09 de julho de 2026
Economia & Negócios

Justiça do Trabalho: greve pode acabar 6ª

Lucien Luiz
| Tempo de leitura: 2 min

Após 40 dias em greve, os servidores da Justiça do Trabalho em Bauru, assim como em todo o Estado, devem voltar às suas atividades até o fim desta semana. A categoria pede um novo plano de cargos e salários (PCS), que o governo, enfim, sinaliza ceder.

De acordo com Maria Izabel Marques, membro do comando de greve em Bauru, o Ministério do Planejamento propôs implantar o PCS reivindicado pelos servidores em seis meses. Até quinta-feira desta semana, os líderes do movimento devem se reunir em Campinas para avaliar a proposta. A compensação dos dias parados também vai estar em pauta. “Dependendo das negociações, podemos voltar a trabalhar na próxima sexta-feira”, completa Marques.

Hoje, 62% dos servidores da Justiça do Trabalho estão de braços cruzados em Bauru. Apenas a 2.ª Vara está em pleno atendimento. As demais interromperam os serviços ou estão funcionando parcialmente.

No câmpus da Universidade Estadual Paulista (Unesp) de Bauru, os funcionários também continuam paralisados. A categoria está em greve desde o dia 25 de maio. A principal reivindicação é um reajuste salarial de 7%. O governo do Estado ofereceu 0,75% de imediato e mais 1,79% em setembro, proposta que foi recusada pela categoria. A próxima rodada de negociação está marcada para julho.

Ao todo, 400 servidores estão parados no câmpus. Apenas os serviços essenciais, como limpeza e segurança, estão ativos. A biblioteca está funcionando parcialmente, com cinco dos 25 funcionários que trabalham no local.

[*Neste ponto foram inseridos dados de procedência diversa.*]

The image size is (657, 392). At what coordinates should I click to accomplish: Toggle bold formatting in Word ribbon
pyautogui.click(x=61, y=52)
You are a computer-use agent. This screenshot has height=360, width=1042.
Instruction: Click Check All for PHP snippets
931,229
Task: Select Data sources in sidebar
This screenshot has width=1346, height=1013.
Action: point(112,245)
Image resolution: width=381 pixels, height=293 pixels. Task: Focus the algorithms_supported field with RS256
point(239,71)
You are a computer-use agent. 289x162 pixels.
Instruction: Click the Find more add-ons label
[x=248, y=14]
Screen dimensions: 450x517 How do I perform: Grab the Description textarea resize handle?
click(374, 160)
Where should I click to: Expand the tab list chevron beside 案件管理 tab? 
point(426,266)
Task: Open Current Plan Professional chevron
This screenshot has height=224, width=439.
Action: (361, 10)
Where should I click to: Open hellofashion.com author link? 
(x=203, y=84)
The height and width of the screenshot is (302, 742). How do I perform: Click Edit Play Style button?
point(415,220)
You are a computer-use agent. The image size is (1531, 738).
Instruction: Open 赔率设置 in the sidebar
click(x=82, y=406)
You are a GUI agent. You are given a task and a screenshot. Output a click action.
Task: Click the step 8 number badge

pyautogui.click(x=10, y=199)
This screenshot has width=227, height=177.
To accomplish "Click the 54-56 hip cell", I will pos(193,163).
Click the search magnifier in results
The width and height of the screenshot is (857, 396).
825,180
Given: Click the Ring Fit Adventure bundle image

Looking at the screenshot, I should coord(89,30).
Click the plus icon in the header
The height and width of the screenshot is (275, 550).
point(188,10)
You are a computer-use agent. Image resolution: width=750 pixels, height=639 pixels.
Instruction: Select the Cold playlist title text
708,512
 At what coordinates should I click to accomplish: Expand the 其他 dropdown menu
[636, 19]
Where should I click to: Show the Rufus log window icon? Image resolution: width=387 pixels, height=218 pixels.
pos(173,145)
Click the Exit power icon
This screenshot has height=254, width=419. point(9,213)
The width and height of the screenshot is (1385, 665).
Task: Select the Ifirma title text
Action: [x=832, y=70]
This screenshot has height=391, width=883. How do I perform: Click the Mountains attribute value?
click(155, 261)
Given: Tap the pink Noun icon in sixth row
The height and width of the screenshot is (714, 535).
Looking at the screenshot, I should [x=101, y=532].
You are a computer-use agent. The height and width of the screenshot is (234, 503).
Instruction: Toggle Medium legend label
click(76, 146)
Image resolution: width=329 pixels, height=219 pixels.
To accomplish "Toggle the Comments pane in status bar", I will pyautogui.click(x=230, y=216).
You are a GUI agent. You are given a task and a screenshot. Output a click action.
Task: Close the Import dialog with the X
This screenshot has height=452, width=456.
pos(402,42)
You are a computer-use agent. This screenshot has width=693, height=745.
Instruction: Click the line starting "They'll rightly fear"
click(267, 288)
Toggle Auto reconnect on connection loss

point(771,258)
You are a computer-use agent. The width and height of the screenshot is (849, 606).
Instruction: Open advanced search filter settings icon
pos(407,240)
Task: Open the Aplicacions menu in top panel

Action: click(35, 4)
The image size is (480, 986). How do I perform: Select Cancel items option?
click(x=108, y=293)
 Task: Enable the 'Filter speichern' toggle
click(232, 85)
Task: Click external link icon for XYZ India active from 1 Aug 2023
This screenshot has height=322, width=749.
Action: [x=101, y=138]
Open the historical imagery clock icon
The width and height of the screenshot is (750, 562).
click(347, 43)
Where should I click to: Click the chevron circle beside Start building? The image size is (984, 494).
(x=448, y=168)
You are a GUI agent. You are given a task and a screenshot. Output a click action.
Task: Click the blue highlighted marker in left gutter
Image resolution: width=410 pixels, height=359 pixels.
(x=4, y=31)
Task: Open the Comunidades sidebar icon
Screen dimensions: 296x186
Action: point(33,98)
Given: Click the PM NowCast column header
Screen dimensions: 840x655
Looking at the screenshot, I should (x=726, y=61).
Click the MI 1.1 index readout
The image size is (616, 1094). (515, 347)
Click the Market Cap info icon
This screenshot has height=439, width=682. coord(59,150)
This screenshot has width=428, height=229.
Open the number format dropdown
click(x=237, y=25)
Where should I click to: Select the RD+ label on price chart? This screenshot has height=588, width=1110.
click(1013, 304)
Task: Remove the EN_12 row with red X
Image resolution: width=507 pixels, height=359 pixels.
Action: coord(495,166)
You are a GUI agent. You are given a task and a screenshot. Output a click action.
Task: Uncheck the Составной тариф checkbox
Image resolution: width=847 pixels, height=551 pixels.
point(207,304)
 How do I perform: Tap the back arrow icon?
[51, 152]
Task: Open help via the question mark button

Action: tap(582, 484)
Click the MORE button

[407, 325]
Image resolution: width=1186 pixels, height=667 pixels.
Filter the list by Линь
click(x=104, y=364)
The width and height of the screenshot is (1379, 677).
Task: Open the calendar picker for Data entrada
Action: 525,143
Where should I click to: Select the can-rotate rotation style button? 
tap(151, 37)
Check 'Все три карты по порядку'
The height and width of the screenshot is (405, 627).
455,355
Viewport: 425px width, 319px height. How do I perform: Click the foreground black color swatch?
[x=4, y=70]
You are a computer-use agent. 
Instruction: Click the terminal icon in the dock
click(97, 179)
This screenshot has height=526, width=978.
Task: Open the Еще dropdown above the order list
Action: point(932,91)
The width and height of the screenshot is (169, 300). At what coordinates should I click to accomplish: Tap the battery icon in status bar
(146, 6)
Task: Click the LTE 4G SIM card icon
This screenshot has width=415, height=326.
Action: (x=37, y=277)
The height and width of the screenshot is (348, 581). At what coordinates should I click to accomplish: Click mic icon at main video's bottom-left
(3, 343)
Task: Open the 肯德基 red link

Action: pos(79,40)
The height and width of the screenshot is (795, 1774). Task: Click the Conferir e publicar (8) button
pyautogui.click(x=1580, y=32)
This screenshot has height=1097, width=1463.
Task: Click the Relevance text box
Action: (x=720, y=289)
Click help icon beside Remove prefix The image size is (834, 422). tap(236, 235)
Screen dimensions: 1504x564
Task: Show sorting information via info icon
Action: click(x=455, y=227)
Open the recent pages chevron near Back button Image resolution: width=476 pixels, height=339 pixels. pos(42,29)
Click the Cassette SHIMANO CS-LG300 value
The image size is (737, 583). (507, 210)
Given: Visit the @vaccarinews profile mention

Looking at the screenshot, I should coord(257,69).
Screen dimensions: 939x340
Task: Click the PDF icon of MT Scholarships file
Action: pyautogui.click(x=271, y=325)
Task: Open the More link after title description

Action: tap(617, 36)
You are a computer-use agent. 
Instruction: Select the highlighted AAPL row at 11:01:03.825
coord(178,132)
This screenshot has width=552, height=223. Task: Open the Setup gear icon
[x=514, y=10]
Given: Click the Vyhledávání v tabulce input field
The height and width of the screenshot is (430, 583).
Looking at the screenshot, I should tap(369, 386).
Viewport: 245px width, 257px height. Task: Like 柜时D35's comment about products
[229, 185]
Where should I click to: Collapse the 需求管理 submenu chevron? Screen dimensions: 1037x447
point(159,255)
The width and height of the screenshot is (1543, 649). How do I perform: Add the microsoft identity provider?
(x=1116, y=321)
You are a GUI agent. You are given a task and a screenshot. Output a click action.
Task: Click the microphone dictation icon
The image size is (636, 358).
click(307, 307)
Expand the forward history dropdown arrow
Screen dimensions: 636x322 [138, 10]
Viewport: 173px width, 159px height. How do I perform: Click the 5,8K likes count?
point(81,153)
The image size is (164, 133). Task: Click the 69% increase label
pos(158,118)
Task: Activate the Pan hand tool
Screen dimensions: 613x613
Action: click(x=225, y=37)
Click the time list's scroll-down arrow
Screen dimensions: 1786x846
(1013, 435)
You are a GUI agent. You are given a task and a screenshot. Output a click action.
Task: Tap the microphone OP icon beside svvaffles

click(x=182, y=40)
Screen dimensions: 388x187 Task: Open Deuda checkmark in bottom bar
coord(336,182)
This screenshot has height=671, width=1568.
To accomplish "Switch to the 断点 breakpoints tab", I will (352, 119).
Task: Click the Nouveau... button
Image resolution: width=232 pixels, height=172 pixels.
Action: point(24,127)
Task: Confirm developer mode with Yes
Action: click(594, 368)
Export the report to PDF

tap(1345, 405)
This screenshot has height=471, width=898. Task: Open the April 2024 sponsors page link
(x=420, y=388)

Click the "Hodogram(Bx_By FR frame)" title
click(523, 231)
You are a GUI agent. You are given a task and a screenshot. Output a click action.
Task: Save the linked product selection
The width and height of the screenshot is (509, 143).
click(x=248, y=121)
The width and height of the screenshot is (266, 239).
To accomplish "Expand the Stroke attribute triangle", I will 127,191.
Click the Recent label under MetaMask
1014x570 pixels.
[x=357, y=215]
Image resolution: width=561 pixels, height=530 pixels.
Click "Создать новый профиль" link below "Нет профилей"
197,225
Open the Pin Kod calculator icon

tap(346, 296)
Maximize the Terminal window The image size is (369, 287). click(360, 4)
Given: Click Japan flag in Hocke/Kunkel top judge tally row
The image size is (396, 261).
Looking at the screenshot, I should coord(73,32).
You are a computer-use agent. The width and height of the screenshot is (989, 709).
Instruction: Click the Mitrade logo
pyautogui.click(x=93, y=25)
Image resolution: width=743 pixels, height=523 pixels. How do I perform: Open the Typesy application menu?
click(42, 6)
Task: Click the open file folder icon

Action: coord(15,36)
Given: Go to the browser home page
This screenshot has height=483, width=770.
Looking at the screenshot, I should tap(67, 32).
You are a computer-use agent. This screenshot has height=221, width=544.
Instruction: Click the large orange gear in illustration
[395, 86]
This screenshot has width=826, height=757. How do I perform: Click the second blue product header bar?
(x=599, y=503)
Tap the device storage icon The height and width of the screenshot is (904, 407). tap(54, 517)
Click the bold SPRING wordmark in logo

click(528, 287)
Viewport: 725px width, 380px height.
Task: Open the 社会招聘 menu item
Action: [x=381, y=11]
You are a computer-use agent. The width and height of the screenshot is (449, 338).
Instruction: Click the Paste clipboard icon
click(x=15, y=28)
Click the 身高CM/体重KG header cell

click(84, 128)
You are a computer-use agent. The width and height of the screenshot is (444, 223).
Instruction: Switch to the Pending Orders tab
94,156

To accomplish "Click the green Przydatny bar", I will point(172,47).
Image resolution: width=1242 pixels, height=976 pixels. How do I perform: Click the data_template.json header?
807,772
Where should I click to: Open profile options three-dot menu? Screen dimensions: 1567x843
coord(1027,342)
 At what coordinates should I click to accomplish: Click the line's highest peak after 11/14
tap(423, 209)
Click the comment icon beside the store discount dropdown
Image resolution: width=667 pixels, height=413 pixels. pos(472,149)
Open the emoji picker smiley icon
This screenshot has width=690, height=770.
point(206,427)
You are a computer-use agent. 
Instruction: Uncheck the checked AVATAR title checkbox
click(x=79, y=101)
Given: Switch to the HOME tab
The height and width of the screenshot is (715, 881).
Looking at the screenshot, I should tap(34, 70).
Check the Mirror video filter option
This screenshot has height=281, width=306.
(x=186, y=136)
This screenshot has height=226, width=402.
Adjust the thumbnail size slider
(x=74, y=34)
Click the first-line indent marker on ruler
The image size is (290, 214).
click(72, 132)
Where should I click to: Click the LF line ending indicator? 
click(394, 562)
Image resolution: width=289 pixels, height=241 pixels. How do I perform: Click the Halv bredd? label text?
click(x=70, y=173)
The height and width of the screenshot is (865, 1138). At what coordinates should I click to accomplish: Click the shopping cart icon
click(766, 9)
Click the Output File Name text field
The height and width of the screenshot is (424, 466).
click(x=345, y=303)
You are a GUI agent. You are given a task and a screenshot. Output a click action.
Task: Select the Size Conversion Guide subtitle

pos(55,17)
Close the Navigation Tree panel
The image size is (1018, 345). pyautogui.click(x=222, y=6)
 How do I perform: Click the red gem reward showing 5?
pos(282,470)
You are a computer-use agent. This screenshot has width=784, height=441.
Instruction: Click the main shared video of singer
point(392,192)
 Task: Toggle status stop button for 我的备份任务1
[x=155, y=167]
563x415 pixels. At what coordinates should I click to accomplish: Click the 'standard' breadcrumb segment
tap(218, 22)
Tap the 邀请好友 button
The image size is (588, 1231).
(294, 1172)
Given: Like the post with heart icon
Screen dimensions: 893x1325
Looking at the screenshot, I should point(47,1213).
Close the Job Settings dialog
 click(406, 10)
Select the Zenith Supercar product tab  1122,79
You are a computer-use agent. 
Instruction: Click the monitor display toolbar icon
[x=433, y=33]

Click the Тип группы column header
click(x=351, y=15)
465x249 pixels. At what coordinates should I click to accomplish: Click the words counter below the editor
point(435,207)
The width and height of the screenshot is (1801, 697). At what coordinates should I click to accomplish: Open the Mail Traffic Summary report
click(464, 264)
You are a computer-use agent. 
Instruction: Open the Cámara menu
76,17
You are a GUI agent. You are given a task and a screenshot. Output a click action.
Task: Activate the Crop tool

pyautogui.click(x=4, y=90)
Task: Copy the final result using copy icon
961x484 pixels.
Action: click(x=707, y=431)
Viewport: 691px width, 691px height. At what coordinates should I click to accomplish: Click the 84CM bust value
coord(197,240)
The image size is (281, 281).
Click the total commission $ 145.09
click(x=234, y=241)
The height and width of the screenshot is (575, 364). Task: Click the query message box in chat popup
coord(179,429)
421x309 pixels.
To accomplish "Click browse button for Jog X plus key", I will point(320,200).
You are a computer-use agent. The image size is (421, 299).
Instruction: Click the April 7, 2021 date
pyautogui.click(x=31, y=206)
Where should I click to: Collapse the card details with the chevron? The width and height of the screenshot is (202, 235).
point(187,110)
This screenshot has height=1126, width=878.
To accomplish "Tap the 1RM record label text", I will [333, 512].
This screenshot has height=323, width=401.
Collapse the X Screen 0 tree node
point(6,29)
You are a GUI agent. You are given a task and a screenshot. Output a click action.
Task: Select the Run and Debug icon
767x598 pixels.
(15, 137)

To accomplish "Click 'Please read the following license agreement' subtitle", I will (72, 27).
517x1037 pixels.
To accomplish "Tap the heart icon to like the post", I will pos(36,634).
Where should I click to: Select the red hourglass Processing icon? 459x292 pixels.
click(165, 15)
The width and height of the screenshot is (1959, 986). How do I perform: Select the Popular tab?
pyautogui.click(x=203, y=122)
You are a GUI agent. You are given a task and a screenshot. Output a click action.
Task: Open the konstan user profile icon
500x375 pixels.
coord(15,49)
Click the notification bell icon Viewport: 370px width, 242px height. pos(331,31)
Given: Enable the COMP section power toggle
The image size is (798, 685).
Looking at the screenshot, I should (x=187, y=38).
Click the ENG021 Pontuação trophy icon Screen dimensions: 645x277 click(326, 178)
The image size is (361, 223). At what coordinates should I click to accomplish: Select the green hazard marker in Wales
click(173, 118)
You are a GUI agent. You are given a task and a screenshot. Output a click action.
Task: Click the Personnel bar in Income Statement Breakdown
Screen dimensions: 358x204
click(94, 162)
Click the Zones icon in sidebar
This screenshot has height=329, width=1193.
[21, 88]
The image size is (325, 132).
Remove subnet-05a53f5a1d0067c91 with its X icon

Na Polícia Federal (PF), a greve dos servidores foi realizada de quarta a sexta-feira da semana passada. O movimento teve o objetivo de alertar o governo federal sobre a possibilidade de greve da categoria, caso os trabalhadores não recebam aumento salarial dentro dos próximos dias. Hoje, o comando de greve em Brasília decidirá se começará um novo movimento grevista a partir da semana que vem.